[Description of the task] Copy out each of the following items word for word, with no changes.

[The input]
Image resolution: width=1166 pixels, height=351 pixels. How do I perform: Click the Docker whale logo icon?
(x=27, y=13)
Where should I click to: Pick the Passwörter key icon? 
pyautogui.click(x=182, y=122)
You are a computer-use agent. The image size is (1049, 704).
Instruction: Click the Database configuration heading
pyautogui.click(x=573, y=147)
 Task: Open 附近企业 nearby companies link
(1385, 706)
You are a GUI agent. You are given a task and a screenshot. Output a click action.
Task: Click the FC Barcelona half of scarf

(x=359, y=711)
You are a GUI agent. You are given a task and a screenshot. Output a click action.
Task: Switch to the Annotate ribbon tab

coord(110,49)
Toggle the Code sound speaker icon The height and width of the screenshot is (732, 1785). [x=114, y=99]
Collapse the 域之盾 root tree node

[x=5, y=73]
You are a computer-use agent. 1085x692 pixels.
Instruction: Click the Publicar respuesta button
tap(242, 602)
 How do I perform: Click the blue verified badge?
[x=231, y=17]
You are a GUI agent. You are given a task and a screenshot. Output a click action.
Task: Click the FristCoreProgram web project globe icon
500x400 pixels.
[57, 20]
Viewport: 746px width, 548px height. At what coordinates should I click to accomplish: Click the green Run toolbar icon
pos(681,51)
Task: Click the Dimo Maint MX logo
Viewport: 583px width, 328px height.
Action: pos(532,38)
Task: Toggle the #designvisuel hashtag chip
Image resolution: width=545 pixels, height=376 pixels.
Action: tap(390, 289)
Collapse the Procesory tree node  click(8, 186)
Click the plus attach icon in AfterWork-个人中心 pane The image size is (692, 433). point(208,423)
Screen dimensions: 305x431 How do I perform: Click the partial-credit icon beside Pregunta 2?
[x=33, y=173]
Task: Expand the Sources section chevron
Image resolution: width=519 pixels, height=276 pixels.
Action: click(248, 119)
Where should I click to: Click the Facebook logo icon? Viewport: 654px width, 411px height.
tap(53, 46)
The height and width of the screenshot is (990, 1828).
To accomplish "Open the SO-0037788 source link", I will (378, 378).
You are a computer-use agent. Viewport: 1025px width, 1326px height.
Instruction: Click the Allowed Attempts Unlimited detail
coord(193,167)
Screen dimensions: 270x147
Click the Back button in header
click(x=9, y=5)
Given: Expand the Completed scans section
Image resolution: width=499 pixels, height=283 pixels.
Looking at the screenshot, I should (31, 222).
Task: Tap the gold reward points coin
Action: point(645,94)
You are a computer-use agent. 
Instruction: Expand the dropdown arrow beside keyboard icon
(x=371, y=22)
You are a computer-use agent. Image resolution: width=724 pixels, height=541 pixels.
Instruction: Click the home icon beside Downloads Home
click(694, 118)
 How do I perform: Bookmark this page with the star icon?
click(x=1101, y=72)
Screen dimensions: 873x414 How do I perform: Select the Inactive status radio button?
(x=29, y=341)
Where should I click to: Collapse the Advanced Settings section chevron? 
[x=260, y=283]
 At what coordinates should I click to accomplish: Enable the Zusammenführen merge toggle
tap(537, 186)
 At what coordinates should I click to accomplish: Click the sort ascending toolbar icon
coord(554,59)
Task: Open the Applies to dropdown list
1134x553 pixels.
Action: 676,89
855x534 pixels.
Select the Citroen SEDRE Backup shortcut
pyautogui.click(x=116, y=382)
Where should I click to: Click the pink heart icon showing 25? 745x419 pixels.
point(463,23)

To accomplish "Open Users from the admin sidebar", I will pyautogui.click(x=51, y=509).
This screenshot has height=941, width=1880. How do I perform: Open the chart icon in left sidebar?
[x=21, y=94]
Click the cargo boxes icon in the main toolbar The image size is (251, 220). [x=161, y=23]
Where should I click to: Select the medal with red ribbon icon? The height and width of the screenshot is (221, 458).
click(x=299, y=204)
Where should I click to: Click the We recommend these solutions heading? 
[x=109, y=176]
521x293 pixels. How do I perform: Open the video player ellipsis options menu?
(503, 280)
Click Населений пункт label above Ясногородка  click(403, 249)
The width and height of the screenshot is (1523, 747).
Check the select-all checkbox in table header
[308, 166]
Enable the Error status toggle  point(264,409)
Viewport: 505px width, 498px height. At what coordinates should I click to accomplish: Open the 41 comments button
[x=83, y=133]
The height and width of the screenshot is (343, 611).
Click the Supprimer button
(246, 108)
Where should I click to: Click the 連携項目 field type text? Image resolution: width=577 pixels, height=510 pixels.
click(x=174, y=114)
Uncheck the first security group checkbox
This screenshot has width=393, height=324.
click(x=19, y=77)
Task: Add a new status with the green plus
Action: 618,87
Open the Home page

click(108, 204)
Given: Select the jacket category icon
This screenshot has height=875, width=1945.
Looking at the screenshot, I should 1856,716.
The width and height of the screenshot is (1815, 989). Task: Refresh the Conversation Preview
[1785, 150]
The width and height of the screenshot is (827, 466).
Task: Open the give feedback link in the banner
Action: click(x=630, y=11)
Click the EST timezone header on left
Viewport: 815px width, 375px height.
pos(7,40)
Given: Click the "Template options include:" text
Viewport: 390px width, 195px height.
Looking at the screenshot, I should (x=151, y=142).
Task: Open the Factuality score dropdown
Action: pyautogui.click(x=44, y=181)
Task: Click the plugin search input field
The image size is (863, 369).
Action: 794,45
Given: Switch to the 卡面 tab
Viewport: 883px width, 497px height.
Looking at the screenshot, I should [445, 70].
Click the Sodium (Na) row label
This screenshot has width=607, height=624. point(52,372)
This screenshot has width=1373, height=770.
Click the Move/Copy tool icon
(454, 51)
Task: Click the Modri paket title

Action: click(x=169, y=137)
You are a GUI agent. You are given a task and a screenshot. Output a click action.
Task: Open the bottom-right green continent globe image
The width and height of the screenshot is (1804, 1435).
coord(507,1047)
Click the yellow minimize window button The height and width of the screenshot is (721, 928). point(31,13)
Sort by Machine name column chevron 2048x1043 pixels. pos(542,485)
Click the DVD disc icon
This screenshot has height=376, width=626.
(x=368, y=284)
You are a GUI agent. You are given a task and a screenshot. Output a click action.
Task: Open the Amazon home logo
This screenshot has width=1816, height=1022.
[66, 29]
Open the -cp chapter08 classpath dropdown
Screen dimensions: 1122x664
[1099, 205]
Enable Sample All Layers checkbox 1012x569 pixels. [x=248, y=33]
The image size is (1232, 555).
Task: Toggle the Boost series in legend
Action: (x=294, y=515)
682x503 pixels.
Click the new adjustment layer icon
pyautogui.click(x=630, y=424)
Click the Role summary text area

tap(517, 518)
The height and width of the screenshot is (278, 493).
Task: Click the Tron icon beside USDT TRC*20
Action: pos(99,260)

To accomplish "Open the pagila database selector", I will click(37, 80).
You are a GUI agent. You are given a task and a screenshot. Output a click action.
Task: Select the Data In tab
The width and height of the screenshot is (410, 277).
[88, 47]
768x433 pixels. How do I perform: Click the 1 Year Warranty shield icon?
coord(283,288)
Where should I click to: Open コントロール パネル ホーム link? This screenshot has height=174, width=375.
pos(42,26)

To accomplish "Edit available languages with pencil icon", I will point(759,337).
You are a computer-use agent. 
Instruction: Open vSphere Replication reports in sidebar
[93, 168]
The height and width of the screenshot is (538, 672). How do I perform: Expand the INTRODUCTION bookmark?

[Exercise solution]
Image resolution: width=1166 pixels, height=351 pixels. How do I perform: Click the Docker whale logo icon?
(x=27, y=13)
Where should I click to: Pick the Passwörter key icon? 
pyautogui.click(x=182, y=122)
You are a computer-use agent. The image size is (1049, 704).
Instruction: Click the Database configuration heading
pyautogui.click(x=573, y=147)
 Task: Open 附近企业 nearby companies link
(1385, 706)
You are a GUI agent. You are given a task and a screenshot. Output a click action.
Task: Click the FC Barcelona half of scarf

(x=359, y=711)
You are a GUI agent. You are given a task and a screenshot. Output a click action.
Task: Switch to the Annotate ribbon tab

coord(110,49)
Toggle the Code sound speaker icon The height and width of the screenshot is (732, 1785). [x=114, y=99]
Collapse the 域之盾 root tree node

[x=5, y=73]
You are a computer-use agent. 1085x692 pixels.
Instruction: Click the Publicar respuesta button
tap(242, 602)
 How do I perform: Click the blue verified badge?
[x=231, y=17]
You are a GUI agent. You are given a task and a screenshot. Output a click action.
Task: Click the FristCoreProgram web project globe icon
500x400 pixels.
[57, 20]
Viewport: 746px width, 548px height. At what coordinates should I click to accomplish: Click the green Run toolbar icon
pos(681,51)
Task: Click the Dimo Maint MX logo
Viewport: 583px width, 328px height.
Action: pos(532,38)
Task: Toggle the #designvisuel hashtag chip
Image resolution: width=545 pixels, height=376 pixels.
Action: tap(390, 289)
Collapse the Procesory tree node  click(8, 186)
Click the plus attach icon in AfterWork-个人中心 pane The image size is (692, 433). point(208,423)
Screen dimensions: 305x431 How do I perform: Click the partial-credit icon beside Pregunta 2?
[x=33, y=173]
Task: Expand the Sources section chevron
Image resolution: width=519 pixels, height=276 pixels.
Action: click(248, 119)
Where should I click to: Click the Facebook logo icon? Viewport: 654px width, 411px height.
tap(53, 46)
The height and width of the screenshot is (990, 1828).
To accomplish "Open the SO-0037788 source link", I will (378, 378).
You are a computer-use agent. Viewport: 1025px width, 1326px height.
Instruction: Click the Allowed Attempts Unlimited detail
coord(193,167)
Screen dimensions: 270x147
Click the Back button in header
click(x=9, y=5)
Given: Expand the Completed scans section
Image resolution: width=499 pixels, height=283 pixels.
Looking at the screenshot, I should (31, 222).
Task: Tap the gold reward points coin
Action: point(645,94)
You are a computer-use agent. 
Instruction: Expand the dropdown arrow beside keyboard icon
(x=371, y=22)
You are a computer-use agent. Image resolution: width=724 pixels, height=541 pixels.
Instruction: Click the home icon beside Downloads Home
click(694, 118)
 How do I perform: Bookmark this page with the star icon?
click(x=1101, y=72)
Screen dimensions: 873x414 How do I perform: Select the Inactive status radio button?
(x=29, y=341)
Where should I click to: Collapse the Advanced Settings section chevron? 
[x=260, y=283]
 At what coordinates should I click to accomplish: Enable the Zusammenführen merge toggle
tap(537, 186)
 At what coordinates should I click to accomplish: Click the sort ascending toolbar icon
coord(554,59)
Task: Open the Applies to dropdown list
1134x553 pixels.
Action: 676,89
855x534 pixels.
Select the Citroen SEDRE Backup shortcut
pyautogui.click(x=116, y=382)
Where should I click to: Click the pink heart icon showing 25? 745x419 pixels.
point(463,23)

To accomplish "Open Users from the admin sidebar", I will pyautogui.click(x=51, y=509).
This screenshot has height=941, width=1880. How do I perform: Open the chart icon in left sidebar?
[x=21, y=94]
Click the cargo boxes icon in the main toolbar The image size is (251, 220). [x=161, y=23]
Where should I click to: Select the medal with red ribbon icon? The height and width of the screenshot is (221, 458).
click(x=299, y=204)
Where should I click to: Click the We recommend these solutions heading? 
[x=109, y=176]
521x293 pixels. How do I perform: Open the video player ellipsis options menu?
(503, 280)
Click Населений пункт label above Ясногородка  click(403, 249)
The width and height of the screenshot is (1523, 747).
Check the select-all checkbox in table header
[308, 166]
Enable the Error status toggle  point(264,409)
Viewport: 505px width, 498px height. At what coordinates should I click to accomplish: Open the 41 comments button
[x=83, y=133]
The height and width of the screenshot is (343, 611).
Click the Supprimer button
(246, 108)
Where should I click to: Click the 連携項目 field type text? Image resolution: width=577 pixels, height=510 pixels.
click(x=174, y=114)
Uncheck the first security group checkbox
This screenshot has width=393, height=324.
click(x=19, y=77)
Task: Add a new status with the green plus
Action: 618,87
Open the Home page

click(108, 204)
Given: Select the jacket category icon
This screenshot has height=875, width=1945.
Looking at the screenshot, I should 1856,716.
The width and height of the screenshot is (1815, 989). Task: Refresh the Conversation Preview
[1785, 150]
The width and height of the screenshot is (827, 466).
Task: Open the give feedback link in the banner
Action: click(x=630, y=11)
Click the EST timezone header on left
Viewport: 815px width, 375px height.
pos(7,40)
Given: Click the "Template options include:" text
Viewport: 390px width, 195px height.
Looking at the screenshot, I should (x=151, y=142).
Task: Open the Factuality score dropdown
Action: pyautogui.click(x=44, y=181)
Task: Click the plugin search input field
The image size is (863, 369).
Action: 794,45
Given: Switch to the 卡面 tab
Viewport: 883px width, 497px height.
Looking at the screenshot, I should [445, 70].
Click the Sodium (Na) row label
This screenshot has width=607, height=624. point(52,372)
This screenshot has width=1373, height=770.
Click the Move/Copy tool icon
(454, 51)
Task: Click the Modri paket title

Action: click(x=169, y=137)
You are a GUI agent. You are given a task and a screenshot. Output a click action.
Task: Open the bottom-right green continent globe image
The width and height of the screenshot is (1804, 1435).
coord(507,1047)
Click the yellow minimize window button The height and width of the screenshot is (721, 928). point(31,13)
Sort by Machine name column chevron 2048x1043 pixels. pos(542,485)
Click the DVD disc icon
This screenshot has height=376, width=626.
(x=368, y=284)
You are a GUI agent. You are given a task and a screenshot. Output a click action.
Task: Open the Amazon home logo
This screenshot has width=1816, height=1022.
[66, 29]
Open the -cp chapter08 classpath dropdown
Screen dimensions: 1122x664
[1099, 205]
Enable Sample All Layers checkbox 1012x569 pixels. [x=248, y=33]
The image size is (1232, 555).
Task: Toggle the Boost series in legend
Action: (x=294, y=515)
682x503 pixels.
Click the new adjustment layer icon
pyautogui.click(x=630, y=424)
Click the Role summary text area

tap(517, 518)
The height and width of the screenshot is (278, 493).
Task: Click the Tron icon beside USDT TRC*20
Action: pos(99,260)

To accomplish "Open the pagila database selector", I will click(37, 80).
You are a GUI agent. You are given a task and a screenshot. Output a click action.
Task: Select the Data In tab
The width and height of the screenshot is (410, 277).
[88, 47]
768x433 pixels. How do I perform: Click the 1 Year Warranty shield icon?
coord(283,288)
Where should I click to: Open コントロール パネル ホーム link? This screenshot has height=174, width=375.
pos(42,26)

To accomplish "Edit available languages with pencil icon", I will point(759,337).
You are a computer-use agent. 
Instruction: Open vSphere Replication reports in sidebar
[93, 168]
The height and width of the screenshot is (538, 672). How do I perform: Expand the INTRODUCTION bookmark?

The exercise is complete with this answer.